Addressing investors in New York on Tuesday, Dimon predicted banks will lend more to small businesses, and that employers will raise wages and lure millions of people back into the job market, if the government eases rules and cuts corporate taxes. The nation’s biggest lenders are strong and poised to expand operations into more countries, he said.
“The future is very bright,” said Dimon, who is both CEO and chairman of the nation’s biggest bank. “If you have tax reform, regulatory reform, infrastructure reform, I believe you could see the United States growing much faster.” He said he joined a panel of business leaders advising the president because “the U.S. needs better policy.”
Read More: Trump turns to Dimon, Schwarzman for policy advice
The embrace marked a shift from October, before the election, when Dimon signaled disagreement with Trump’s comments on immigration and Muslims.
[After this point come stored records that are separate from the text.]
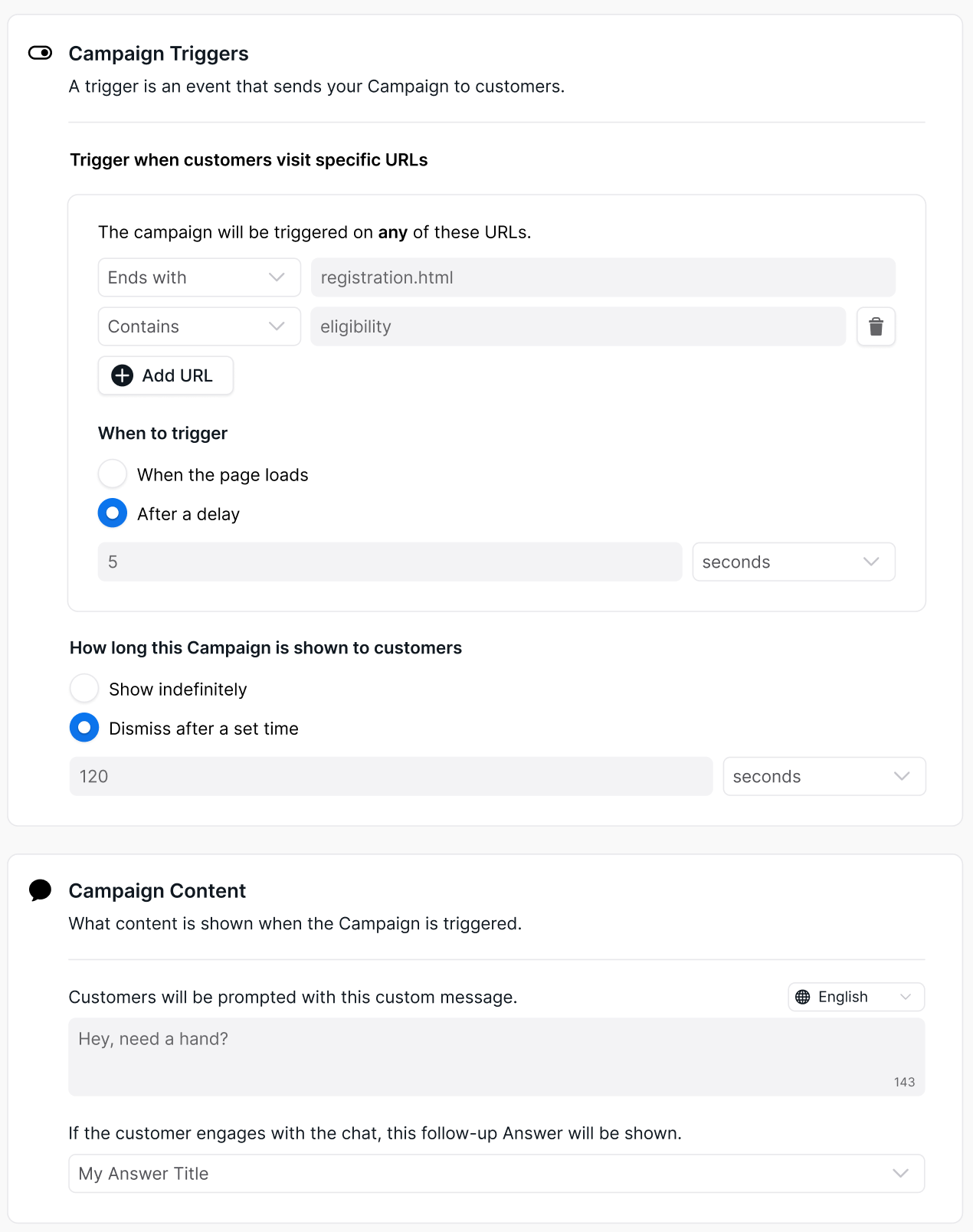Click the plus icon in Add URL
973x1232 pixels.
coord(123,375)
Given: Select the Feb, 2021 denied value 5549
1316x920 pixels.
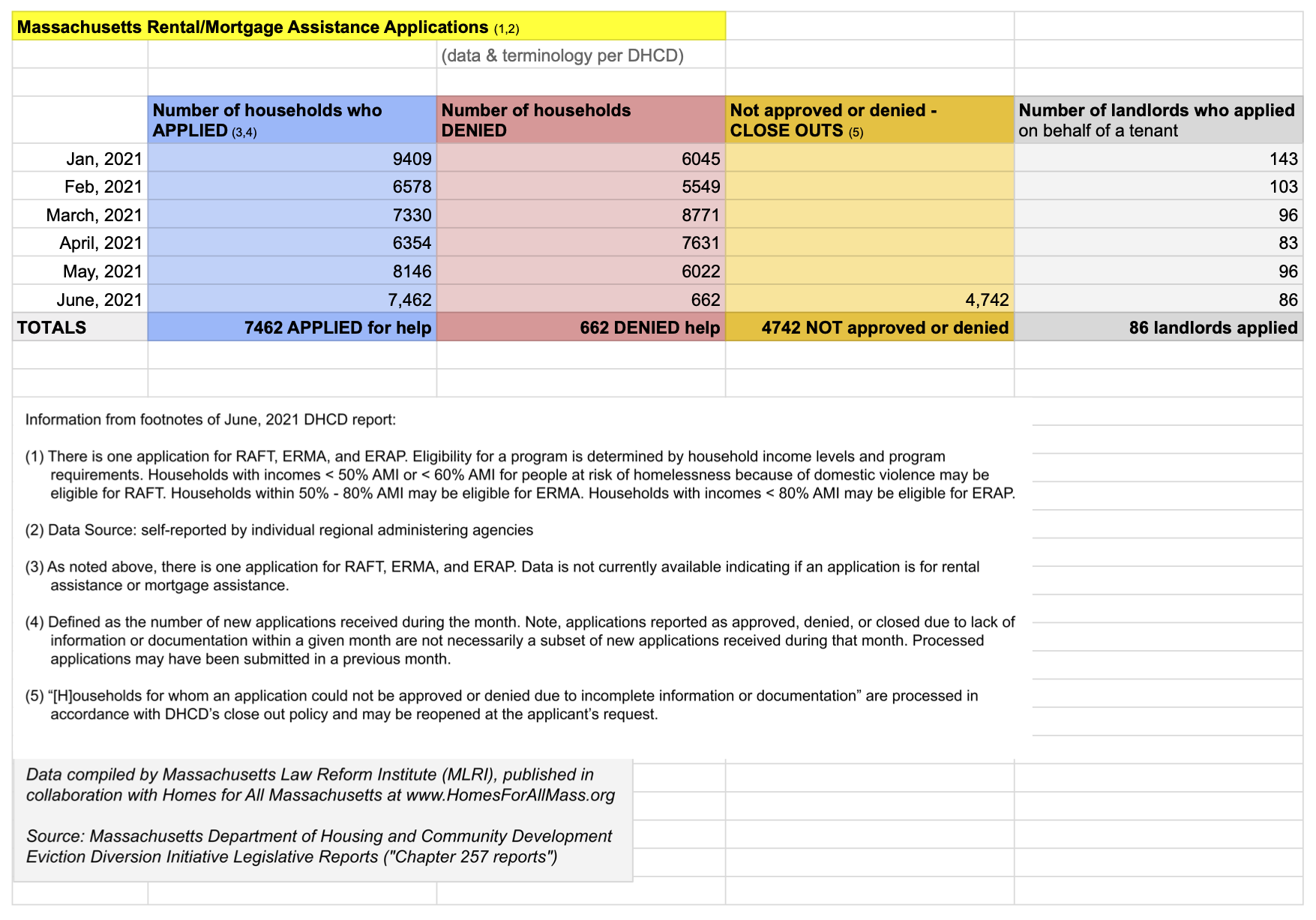Looking at the screenshot, I should pyautogui.click(x=700, y=187).
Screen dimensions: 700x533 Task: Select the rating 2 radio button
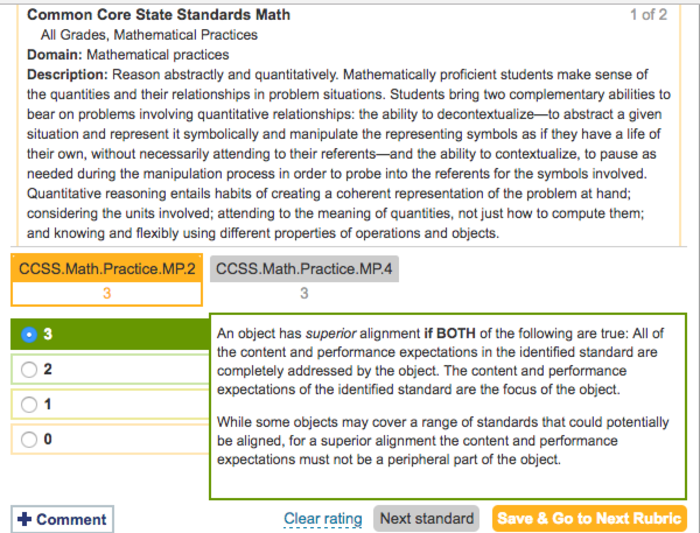29,370
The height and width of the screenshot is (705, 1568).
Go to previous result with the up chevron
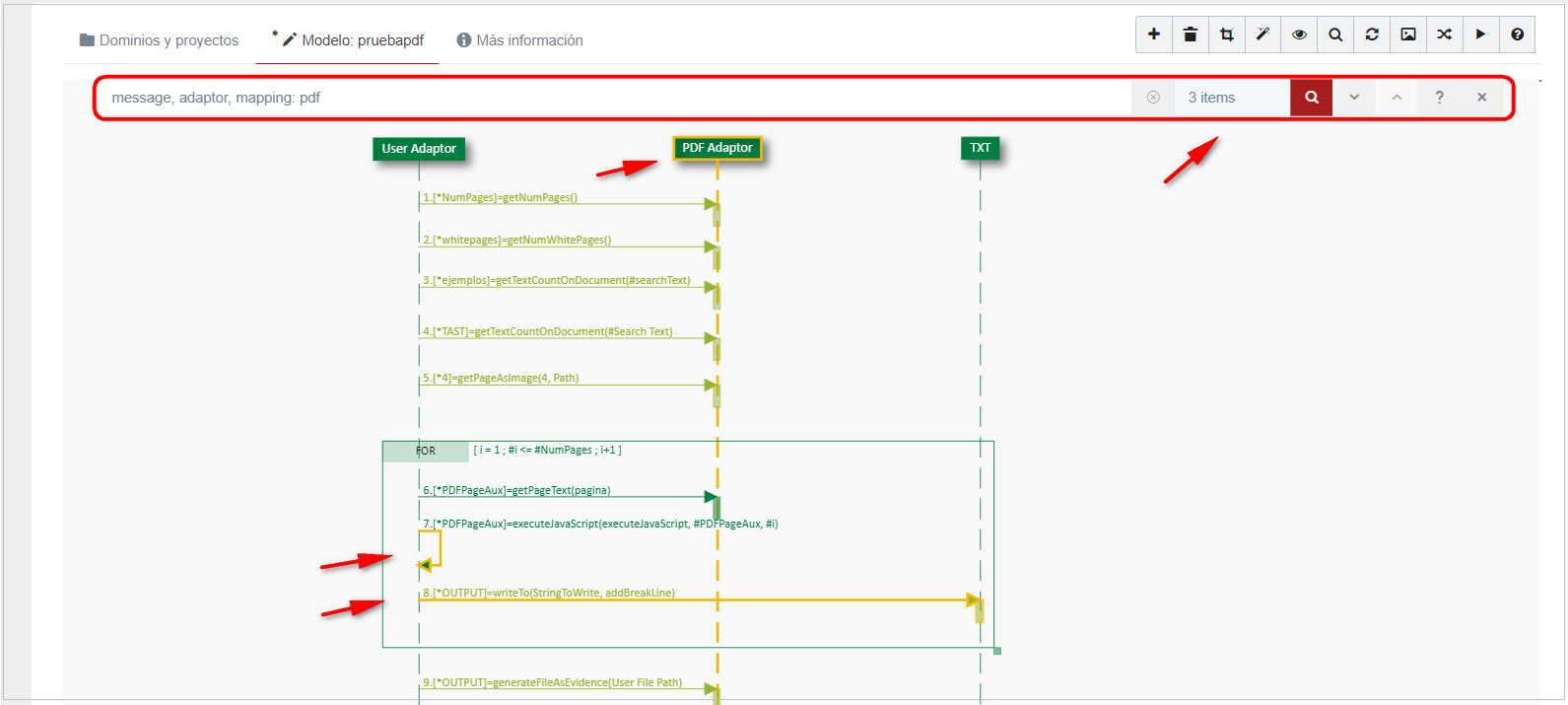point(1397,98)
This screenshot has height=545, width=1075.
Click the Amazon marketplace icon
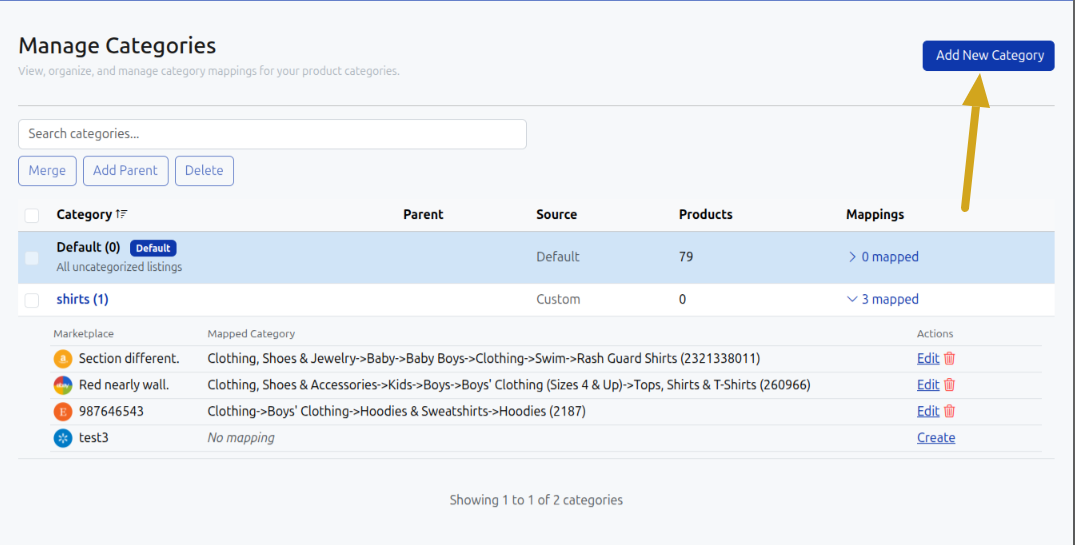(x=63, y=358)

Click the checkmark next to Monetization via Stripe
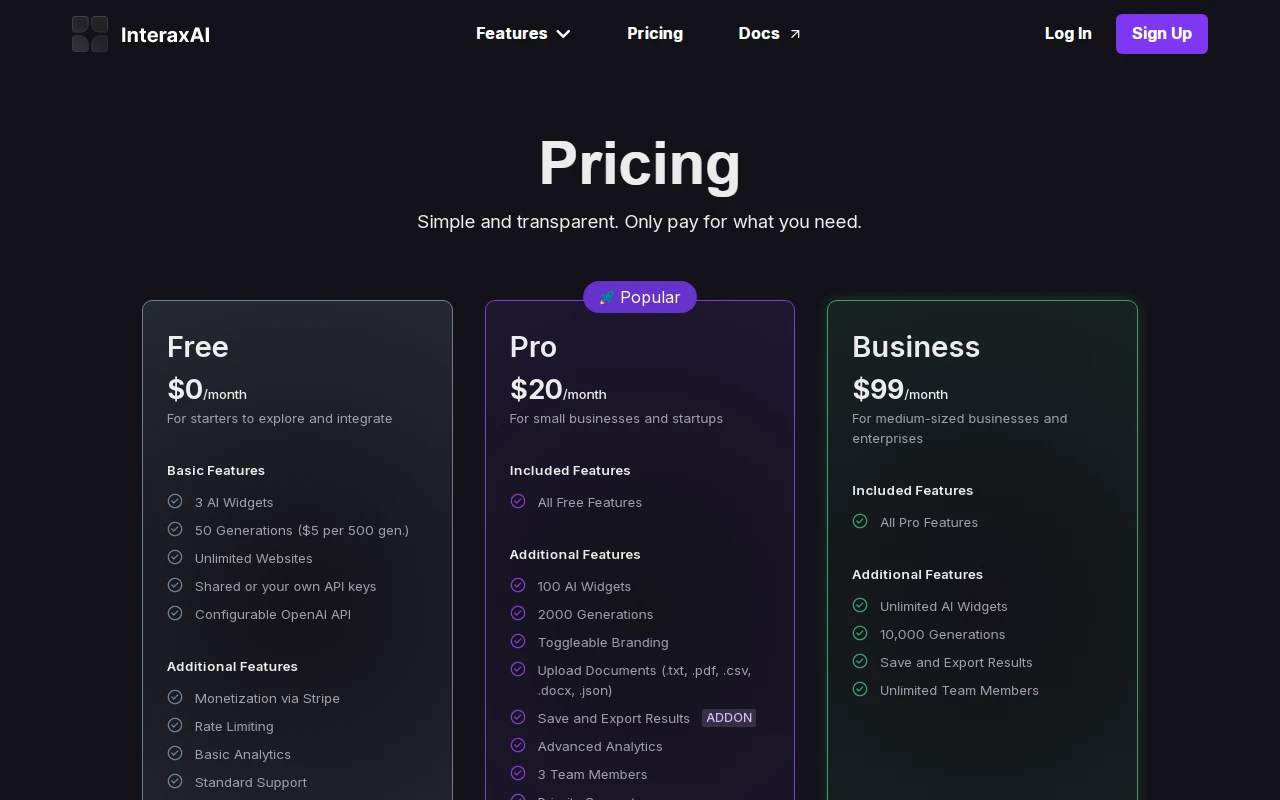175,697
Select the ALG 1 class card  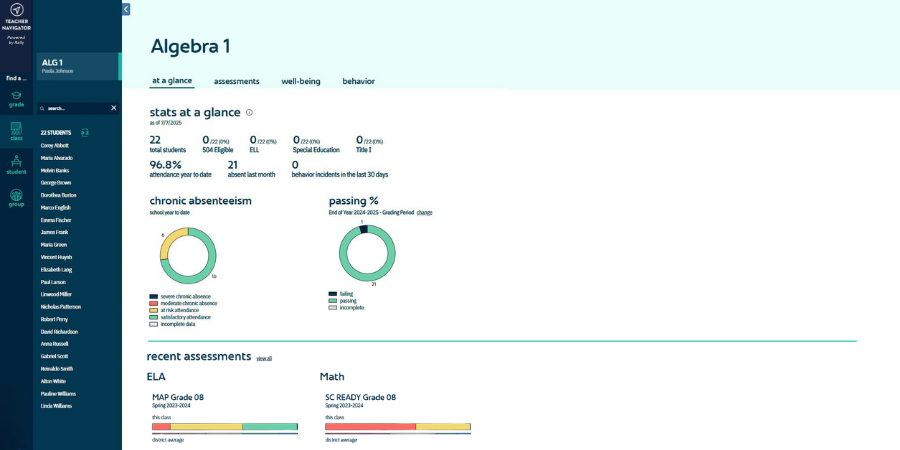[x=77, y=66]
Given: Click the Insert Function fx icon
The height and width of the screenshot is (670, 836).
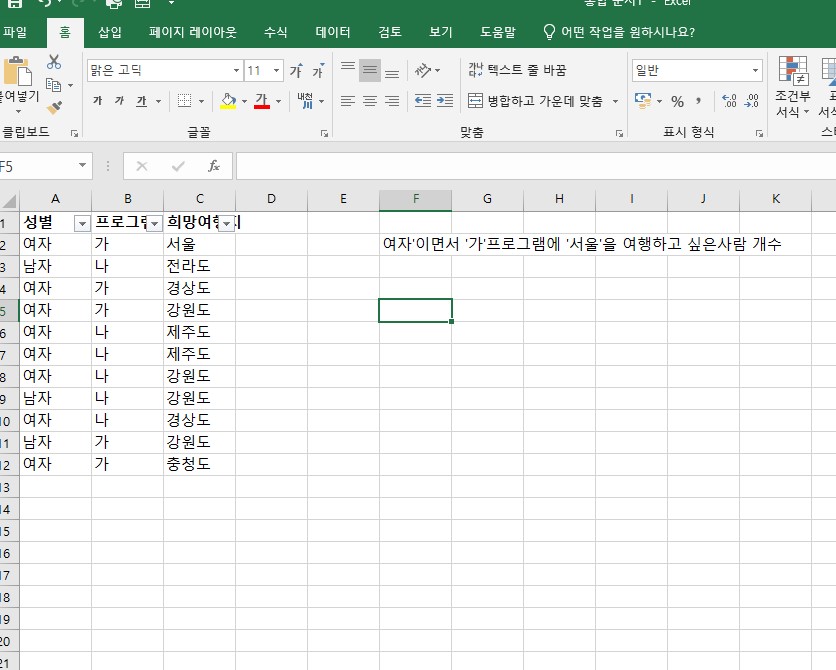Looking at the screenshot, I should coord(214,166).
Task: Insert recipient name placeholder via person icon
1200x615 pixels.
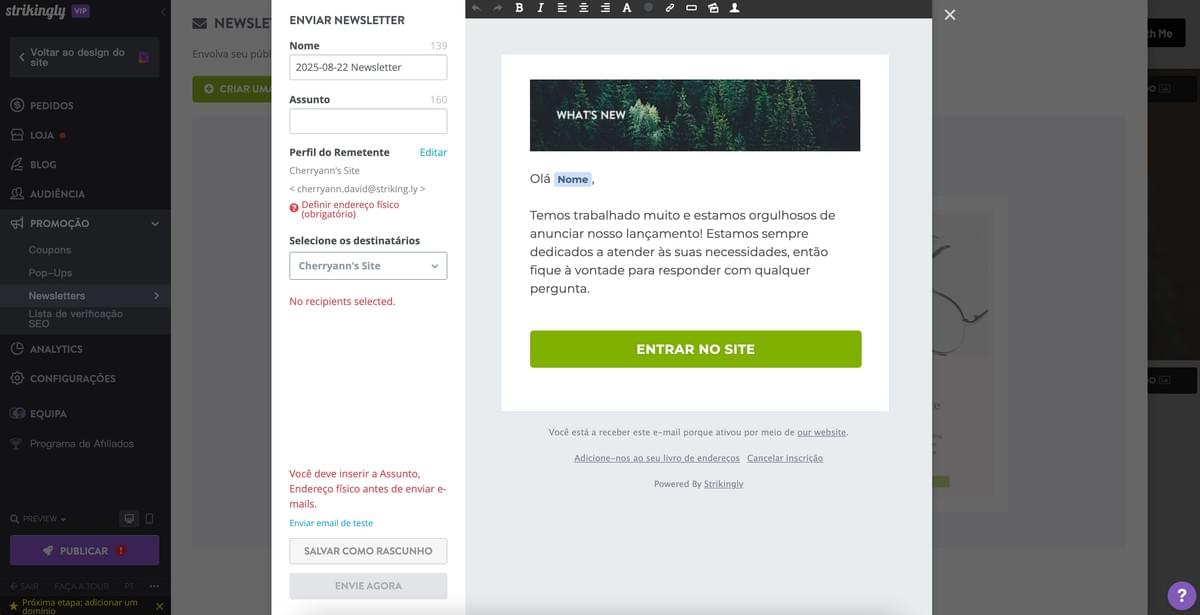Action: (x=735, y=8)
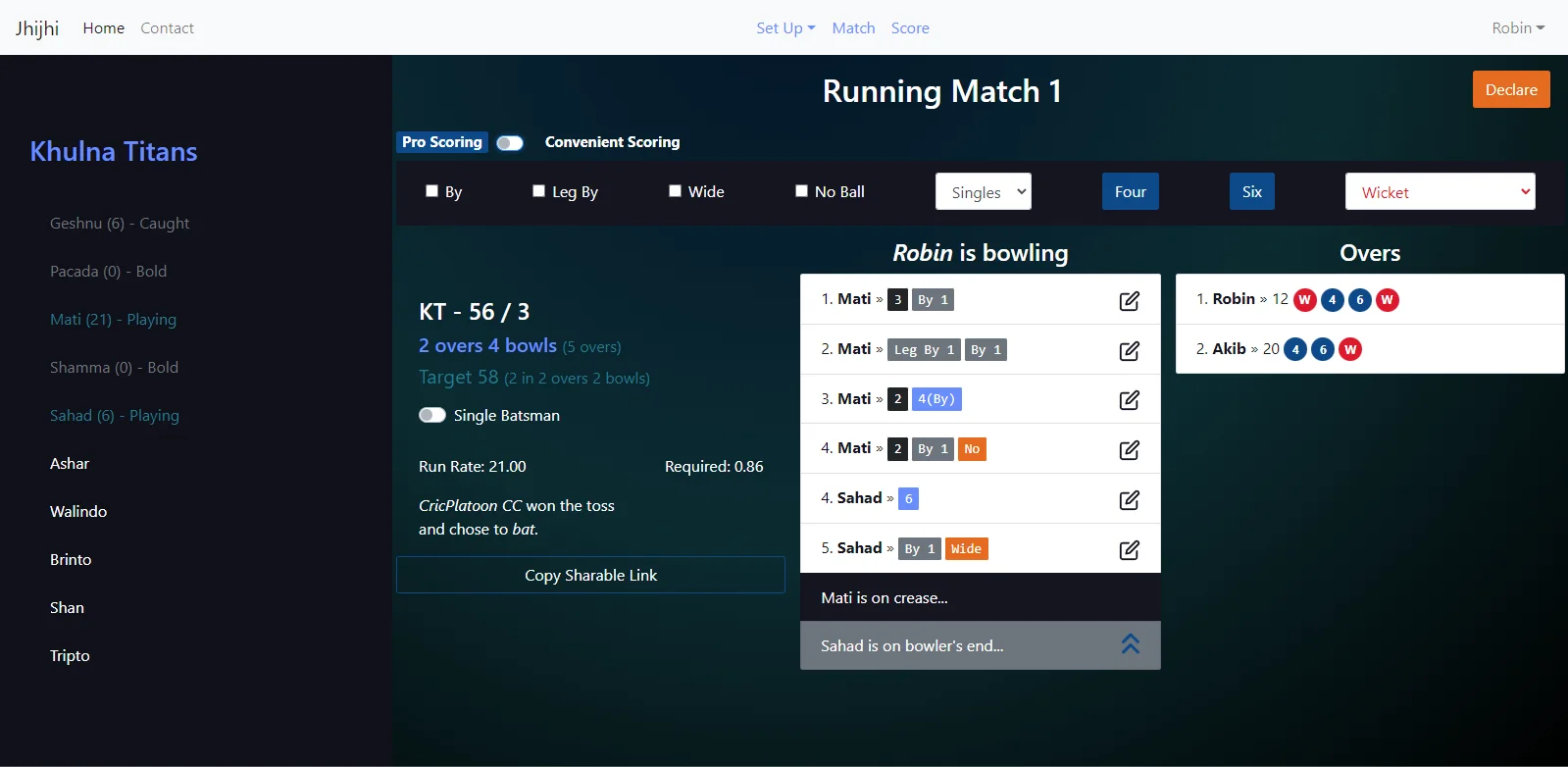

At the time, the banker emphasized that all people are “completely welcome” at JPMorgan, mentioned his Greek grandparents, and set off loud applause by subtly predicting Americans were about to elect the first woman to the presidency. Those topics didn’t arise on Tuesday.
Instead, Dimon echoed Trump’s frustrations with a maze of regulations that hold back business investments and infrastructure projects.
“Do you know that this country hasn’t built an airport for 40 years?” Dimon asked. “We haven’t put a tunnel or a bridge in New York City for I think maybe even longer than that. You hear the horror stories of how long it takes to build a highway, a road, a grid, a tunnel, an airport.”
Fair points from Dimon on infrastructure and Trump clearly agrees. The question for markets is, will they hold let alone extend current gains if Trump’s stimulative measures are delayed well into 2017, let alone 2018?
Probably not because that would be like running over the cliff in terms of expectations. Trump’s team will not be able to do everything at once. Therefore they need to be realistic and practical in terms of what can be achieved on a step by step basis, outlining a clear plan in terms of what is achievable.